• [WRITTEN INSTRUCTION A]
Write out the passage of the Dizzy Room notes starting with "But what really" and going on through "the grumpy frown).".
• [WRITTEN INSTRUCTION B]
Write what comes next in the notes on the Dizzy Room exhibition, picking up right after their last sentence.

Notes on the Dizzy Room
James Newman shares some development notes on the NVA’s new Dizzy exhibition.
When the opportunity arose to create a new exhibit based around one of Europe's most popular videogames characters, we jumped at the chance. We're all videogames fans here at the NVA. When we found out that we would have full access to the developers' archive of documentation, we could hardly believe our luck. Opportunities like this don't come around every day. In the case of Dizzy and The Oliver Twins, it took thirty years.
It's worth pausing for a moment to consider what we mean by full access to The Oliver Twins' archives. This wasn't just access to every Dizzy game (though it was that). It wasn't about every item of packaging, boxart, every promotional poster, collectible card, piece of fan art, or every article in every conceivable publication reviewing, previewing or discussing Dizzy (though it was that, too). All of these things were crucial to our ability to stage the most comprehensive exhibition. The sheer quantity of objects, from cassettes through to The Olivers' own hand-made Yolkfolk characters made from clay covered Kinder Eggs, immediately suggested ways of staging what became The Dizzy Room and serves as an important reminder that videogames are physical objects as much as they are bits and bytes of data.
But what really helped shape the room was the sheer wealth of design and development documentation that The Olivers had amassed and carefully collated for every iteration of the Dizzy series. Each puzzle, character design, and screen layout had all been meticulously planned, revised and refined. By hand. On squared paper. In pencil.
In the context of game design, this is the equivalent of having access to Paul McCartney's handwritten lyrics for Yesterday or Davinci's original sketches for the Mona Lisa (you know, the ones with the beaming smile or the grumpy frown).
What struck us as players was just how much of the planning and design of these games was undertaken on paper which was then translated into machine-readable data. What struck us as curators was how fantastic an opportunity this provided us to showcase design process - especially when combined with the technical tools like Easy Art and Panda Sprites that The Olivers created to translate their paper plans into code. What struck us as engineers and exhibition designers was that these design processes allowed us to continue our mission to develop exciting, novel and engaging ways of approaching game interpretation. So, we got thinking...

(Data items)
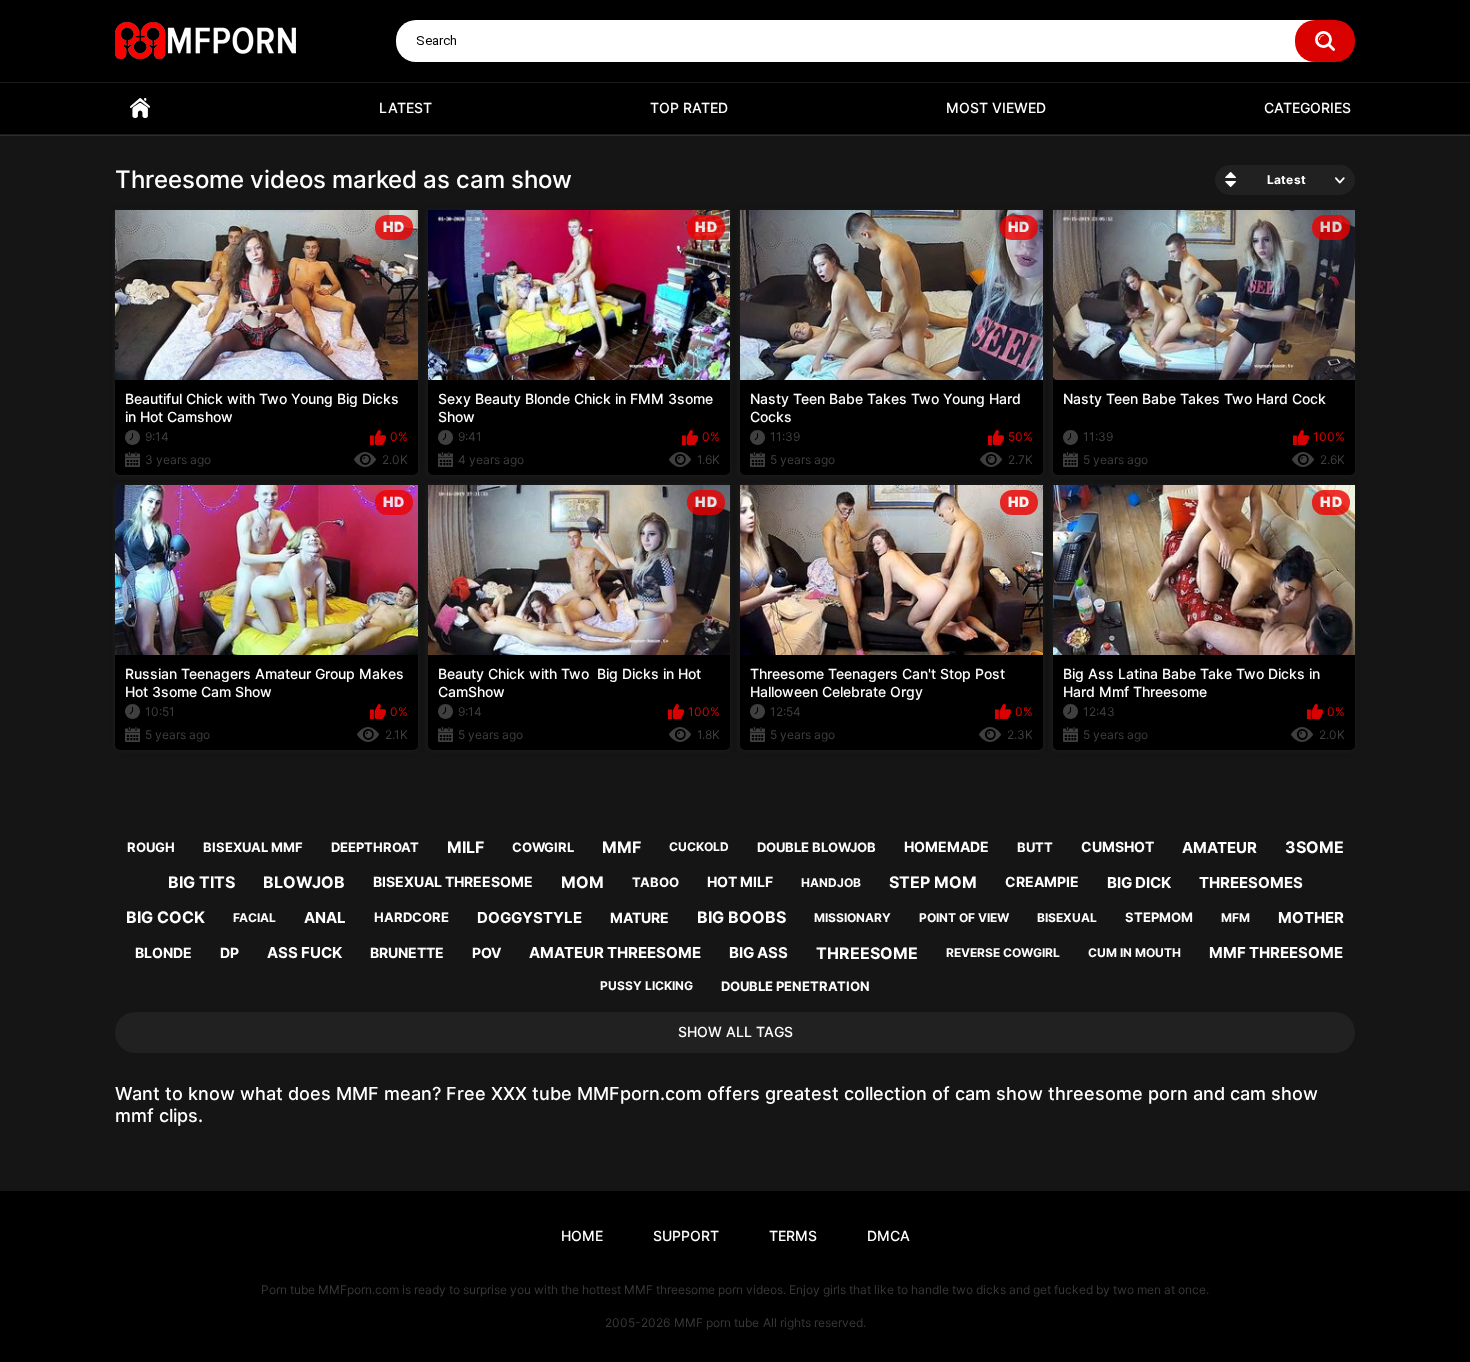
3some (1314, 847)
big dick (1139, 882)
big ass (758, 952)
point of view (964, 917)
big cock (165, 917)
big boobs (741, 917)
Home (140, 108)
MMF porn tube (716, 1322)
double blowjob (816, 847)
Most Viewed (996, 107)
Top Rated (689, 107)
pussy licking (646, 985)
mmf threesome (1276, 952)
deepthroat (375, 847)
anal (325, 917)
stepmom (1159, 917)
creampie (1042, 881)
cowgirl (543, 847)
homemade (946, 846)
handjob (831, 882)
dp (229, 952)
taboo (655, 882)
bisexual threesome (453, 881)
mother (1311, 917)
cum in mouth (1134, 952)
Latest (405, 107)
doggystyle (529, 917)
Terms (793, 1235)
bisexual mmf (253, 847)
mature (639, 917)
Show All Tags (735, 1031)
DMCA (888, 1235)
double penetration (795, 986)
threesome (867, 953)
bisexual (1067, 917)
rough (151, 847)
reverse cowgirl (1003, 952)
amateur (1219, 847)
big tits (201, 882)
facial (254, 917)
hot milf (740, 881)
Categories (1307, 107)
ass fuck (304, 952)
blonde (163, 952)
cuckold (699, 846)
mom (582, 882)
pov (486, 952)
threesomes (1251, 882)
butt (1035, 847)
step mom (933, 882)
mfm (1235, 917)
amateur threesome (615, 952)
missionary (852, 917)
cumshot (1117, 846)
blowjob (304, 882)
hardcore (411, 917)
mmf (621, 847)
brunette (407, 952)
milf (465, 847)
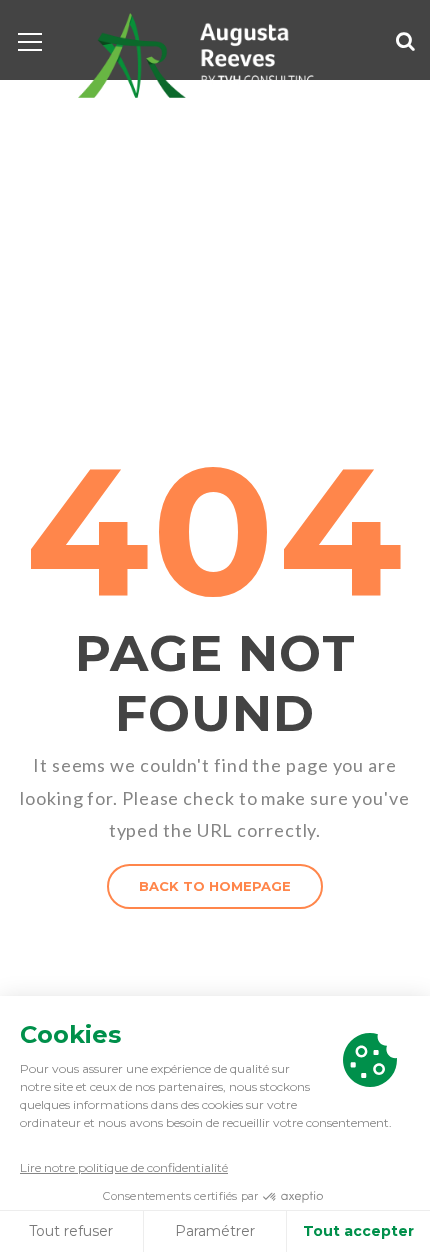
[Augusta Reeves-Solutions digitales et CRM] (195, 53)
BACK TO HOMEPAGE (215, 886)
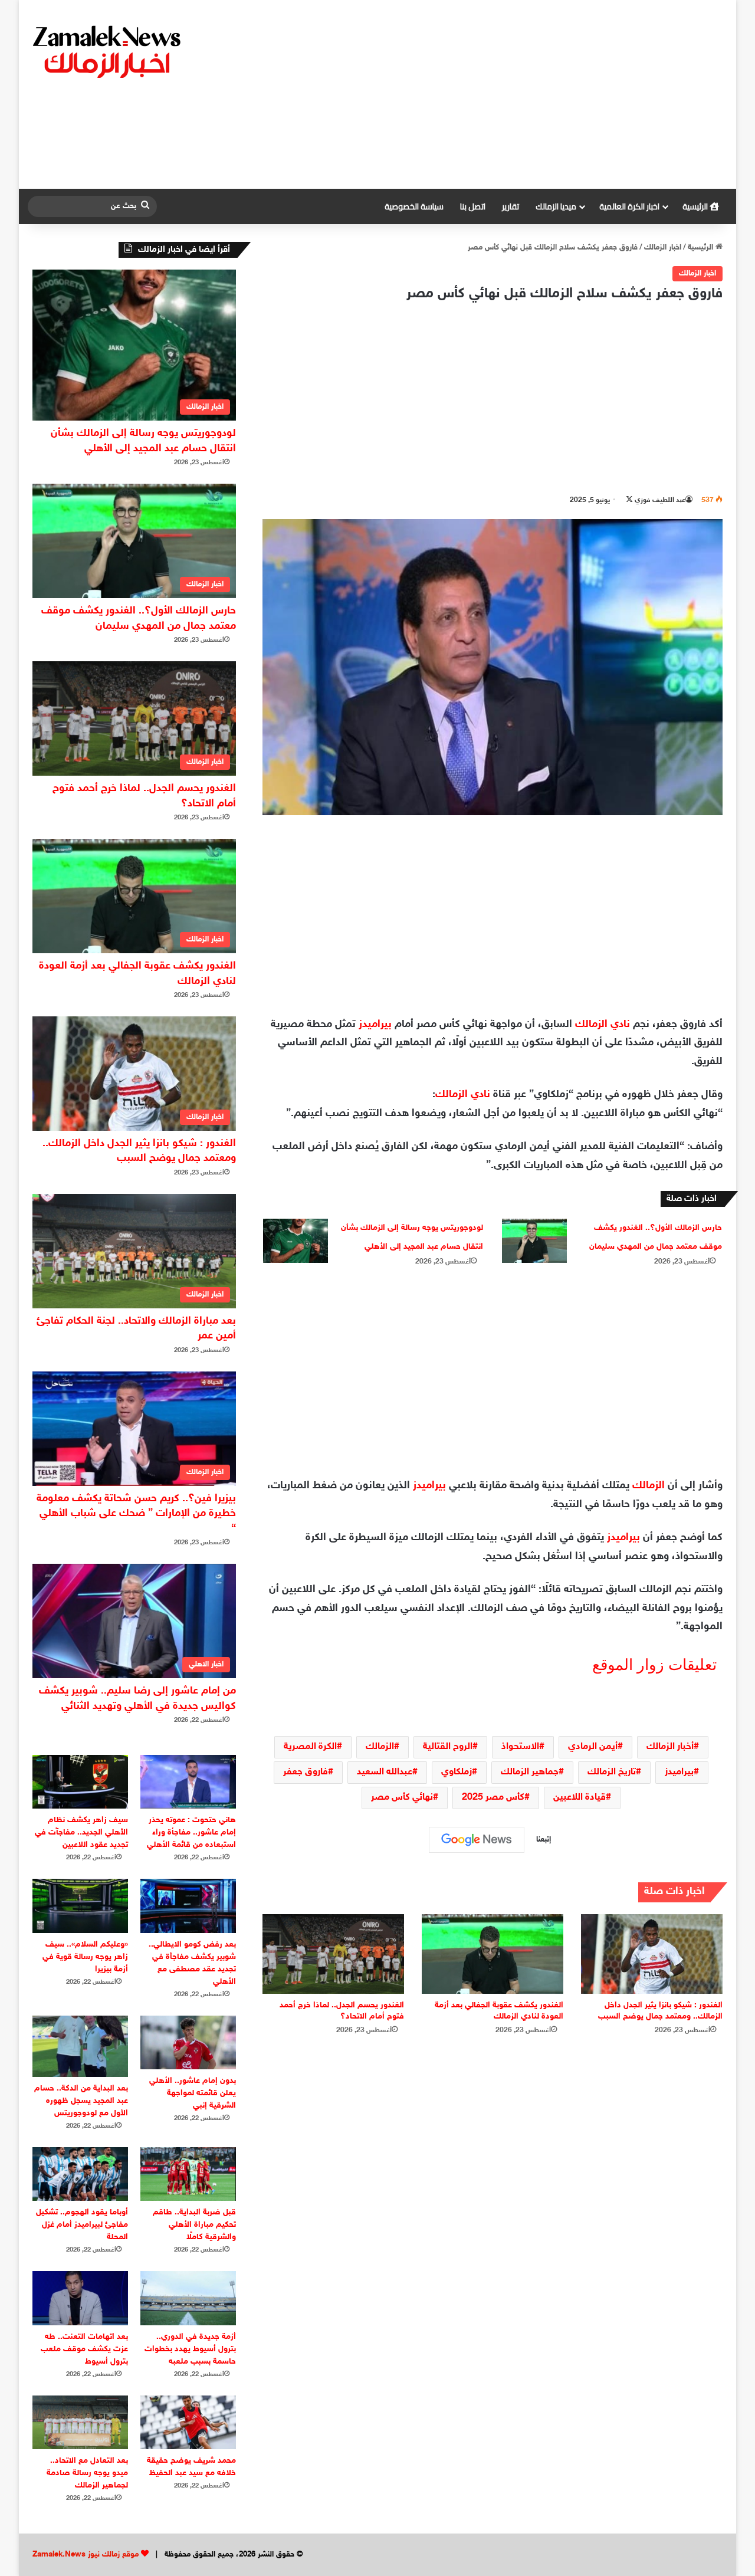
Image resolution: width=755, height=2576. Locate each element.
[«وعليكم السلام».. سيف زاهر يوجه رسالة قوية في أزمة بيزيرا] (80, 1905)
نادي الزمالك (602, 1024)
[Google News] (476, 1840)
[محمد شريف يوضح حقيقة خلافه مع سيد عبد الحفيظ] (188, 2422)
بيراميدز (375, 1024)
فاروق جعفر (305, 1772)
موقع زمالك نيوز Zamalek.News (85, 2554)
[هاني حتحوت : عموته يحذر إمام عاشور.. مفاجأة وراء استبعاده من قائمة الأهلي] (188, 1782)
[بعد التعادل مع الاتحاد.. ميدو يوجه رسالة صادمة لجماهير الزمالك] (80, 2422)
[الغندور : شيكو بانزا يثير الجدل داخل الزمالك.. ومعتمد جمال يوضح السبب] (652, 1954)
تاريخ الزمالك (611, 1772)
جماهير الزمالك (530, 1772)
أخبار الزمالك (670, 1747)
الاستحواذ (520, 1747)
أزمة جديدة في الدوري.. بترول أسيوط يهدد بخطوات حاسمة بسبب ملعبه (190, 2349)
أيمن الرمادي (593, 1747)
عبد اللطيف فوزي (660, 500)
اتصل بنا (472, 206)
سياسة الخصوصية (414, 206)
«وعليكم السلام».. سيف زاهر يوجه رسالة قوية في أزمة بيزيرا (85, 1957)
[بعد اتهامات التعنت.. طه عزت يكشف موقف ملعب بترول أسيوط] (80, 2298)
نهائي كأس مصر (402, 1797)
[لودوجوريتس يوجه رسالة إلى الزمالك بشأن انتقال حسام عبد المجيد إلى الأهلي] (295, 1241)
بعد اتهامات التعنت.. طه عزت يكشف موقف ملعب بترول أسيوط (84, 2349)
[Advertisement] (497, 94)
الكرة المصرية (310, 1747)
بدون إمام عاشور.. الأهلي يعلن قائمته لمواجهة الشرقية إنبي (192, 2093)
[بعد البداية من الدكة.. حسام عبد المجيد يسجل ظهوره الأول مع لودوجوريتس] (80, 2046)
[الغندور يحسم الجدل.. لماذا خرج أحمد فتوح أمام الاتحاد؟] (333, 1954)
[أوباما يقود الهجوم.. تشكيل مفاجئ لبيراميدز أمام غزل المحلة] (80, 2174)
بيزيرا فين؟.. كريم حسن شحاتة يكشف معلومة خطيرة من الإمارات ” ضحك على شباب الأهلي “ (136, 1513)
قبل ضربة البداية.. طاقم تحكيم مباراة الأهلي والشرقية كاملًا (194, 2224)
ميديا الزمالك (556, 206)
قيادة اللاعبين (579, 1797)
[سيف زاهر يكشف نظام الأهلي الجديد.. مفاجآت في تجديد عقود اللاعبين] (80, 1782)
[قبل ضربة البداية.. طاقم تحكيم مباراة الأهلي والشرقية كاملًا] (188, 2174)
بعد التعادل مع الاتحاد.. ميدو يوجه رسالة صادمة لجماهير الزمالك (87, 2473)
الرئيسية (696, 206)
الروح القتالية (447, 1747)
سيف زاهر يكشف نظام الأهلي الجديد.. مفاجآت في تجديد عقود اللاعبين (81, 1832)
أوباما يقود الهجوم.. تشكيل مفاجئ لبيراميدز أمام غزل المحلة (82, 2224)
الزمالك (648, 1485)
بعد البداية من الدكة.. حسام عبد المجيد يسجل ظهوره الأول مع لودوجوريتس (81, 2100)
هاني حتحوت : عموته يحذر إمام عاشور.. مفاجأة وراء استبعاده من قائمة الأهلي (191, 1832)
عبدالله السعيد (384, 1772)
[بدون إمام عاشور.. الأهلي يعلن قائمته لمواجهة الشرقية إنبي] (188, 2042)
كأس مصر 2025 (493, 1797)
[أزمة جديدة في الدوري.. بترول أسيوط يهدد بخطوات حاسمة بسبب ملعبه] (188, 2298)
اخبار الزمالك (662, 247)
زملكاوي (456, 1772)
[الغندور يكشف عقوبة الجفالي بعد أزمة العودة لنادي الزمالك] (492, 1954)
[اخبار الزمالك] (108, 51)
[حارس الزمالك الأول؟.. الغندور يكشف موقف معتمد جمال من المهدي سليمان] (534, 1241)
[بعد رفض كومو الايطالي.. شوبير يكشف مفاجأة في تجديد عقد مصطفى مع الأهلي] (188, 1905)
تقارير (510, 206)
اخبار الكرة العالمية (629, 206)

• [EXPECTED ANSWER A]
But what really helped shape the room was the sheer wealth of design and development documentation that The Olivers had amassed and carefully collated for every iteration of the Dizzy series. Each puzzle, character design, and screen layout had all been meticulously planned, revised and refined. By hand. On squared paper. In pencil.
In the context of game design, this is the equivalent of having access to Paul McCartney's handwritten lyrics for Yesterday or Davinci's original sketches for the Mona Lisa (you know, the ones with the beaming smile or the grumpy frown).

• [EXPECTED ANSWER B]
Obviously, we wanted visitors to The Dizzy Room to be able to play the games and we took a pretty dogmatic approach to how they would be played. That meant original hardware - period computers, consoles and controllers all connected to CRTs. We know CRTs have fuzzy images with visible scanlines and leave ghost afterimages when objects move, but these were the displays that the games were played on - and designed for. So playing on The Olivers' original Amstrad CPC on the Commodore monitor that they won in the 1980s satisfied our desire for period authenticity. And alongside the playable games, we have the original scripts that were used in the 1980s to offer stuck players guidance ringing the Codemasters' Helpline.
Authenticity in playing the games is one thing, but why not extend this to the development? And this is where working with The Olivers proved to be so fruitful. In amongst the folders of photos of the twins was one in particular image that caught our eye. Showing them sitting at a desk in their bedroom studio surrounded by development documents this photo captured the extraordinary nature of the work (pushing the boundaries of this still emerging form of interactive entertainment) in the most ordinary of context (the converted bedroom of a house in leafy suburbia). We immediately knew that we wanted to recreate this environment to get a sense of not only how these games were made but where. Half-jokingly, we said, it's a shame you don't still have the curtains. Utterly seriously, "We do", came the answer. "They're in the loft. The desk is up there, too. And the chairs."
From that moment on, our approach to context became a tale of two bedrooms. The was the type of bedroom in which the Dizzy games were played and the one specific bedroom in which The Olivers created those games. And so that's why The Dizzy Room contains a desk, two office chairs, and folders upon folders of design documentation for visitors to explore and discover - and to help frame the playing of the games. We toyed with putting a bed in there but, although we want visitors to stay a while, we weren't looking to set up a B&B.
To explore even further this process of translation from design to game and to link the hand drawn paper designs to the shimmering pixels on screen, we decided to build a new exhibit. The Dizzy Map Explorer is based around a large scale reproduction of the hand drawn map for Dizzy III. Each scene experienced in the game is literally mapped out with detail of the environment and puzzles clearly visible and a really clear sense of how these screens fit together to create the world. This is not a view one ever normally gets unless one mapped out the gameworld on squared paper - and in the process reverse engineering The Olivers' original design process.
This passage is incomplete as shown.